Your task
Transcribe the passage of the sscopu documentation below, starting with "Pair(s) of marginals" and going on through "for histogram data.".

Estimate copula densities using tensor-product cubic splines.

Usage

sscopu(x, symmetry=FALSE, alpha=1.4, order=NULL, exclude=NULL,
       weights=NULL, id.basis=NULL, nbasis=NULL, seed=NULL,
       qdsz.depth=NULL, prec=1e-7, maxiter=30, skip.iter=dim(x)[2]!=2)

sscopu2(x, censoring=NULL, truncation=NULL, symmetry=FALSE, alpha=1.4, weights=NULL, id.basis=NULL, nbasis=NULL, seed=NULL, prec=1e-7, maxiter=30)

Value

sscopu and sscopu2 return a list object of class

"sscopu". dsscopu can be used to evaluate the estimated copula density. A "copularization" process is applied to the estimated density by default so the resulting marginal densities are guaranteed to be uniform.

cdsscopu, cpsscopu, and

cqsscopu can be used to evaluate 1-D conditional pdf, cdf, and quantiles.

Arguments

x

Matrix of observations on unit cubes.

symmetry

Flag indicating whether to enforce symmetry, or invariance under coordinate permutation.

order

Highest order of interaction terms in log density. When NULL, it is set to dim(x)[2] internally.

exclude

Pair(s) of marginals whose interactions to be excluded in log density.

alpha

Parameter defining cross-validation score for smoothing parameter selection.

weights

Optional vector of bin-counts for histogram data.

Data provided
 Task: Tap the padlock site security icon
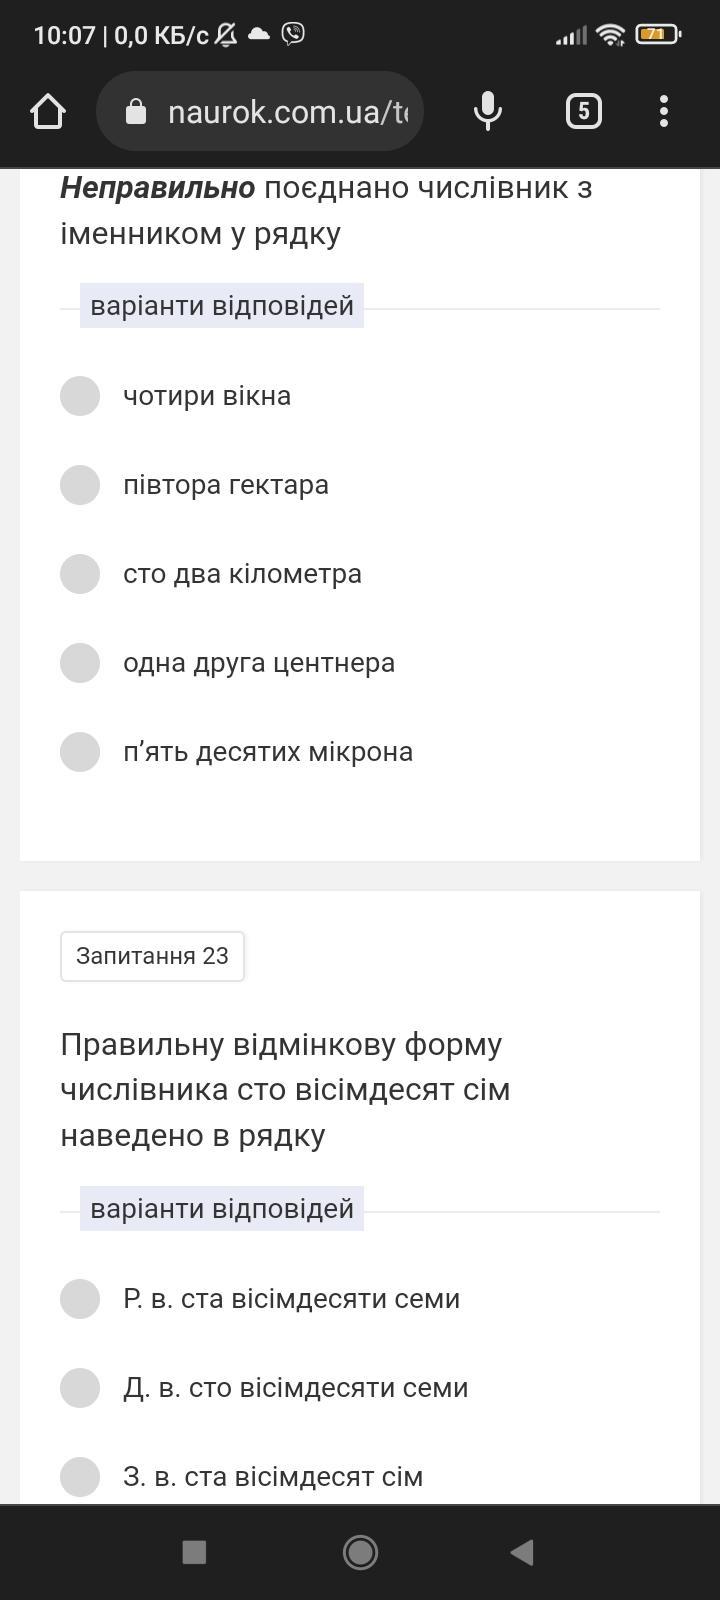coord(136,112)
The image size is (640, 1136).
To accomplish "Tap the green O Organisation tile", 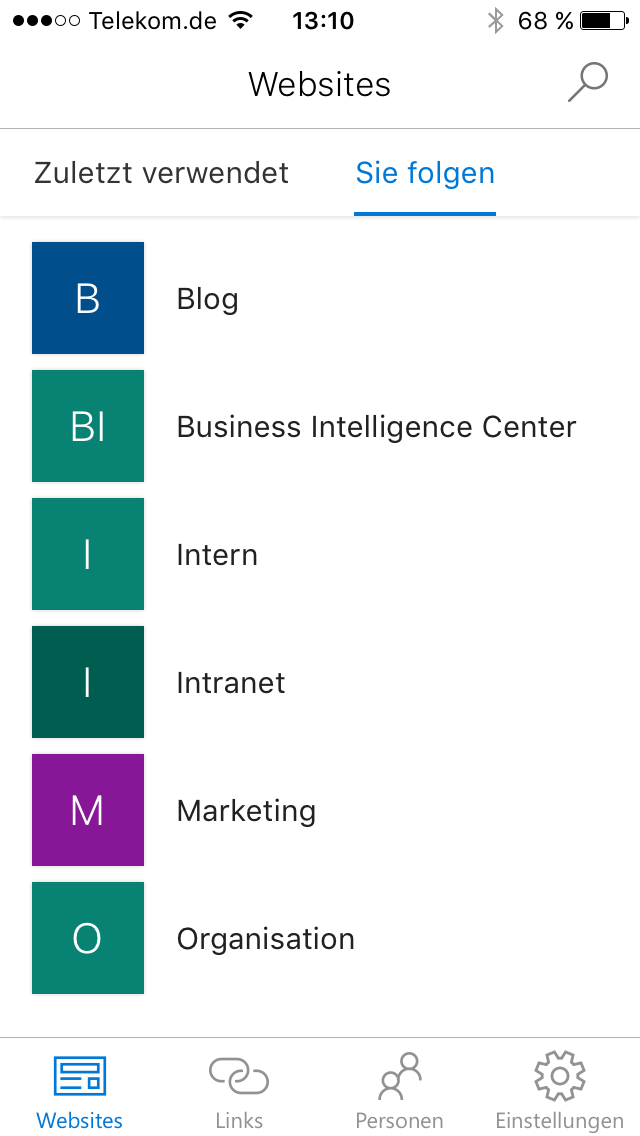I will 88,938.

Answer to this problem
Pair(s) of marginals whose interactions to be excluded in log density.

alpha

Parameter defining cross-validation score for smoothing parameter selection.

weights

Optional vector of bin-counts for histogram data.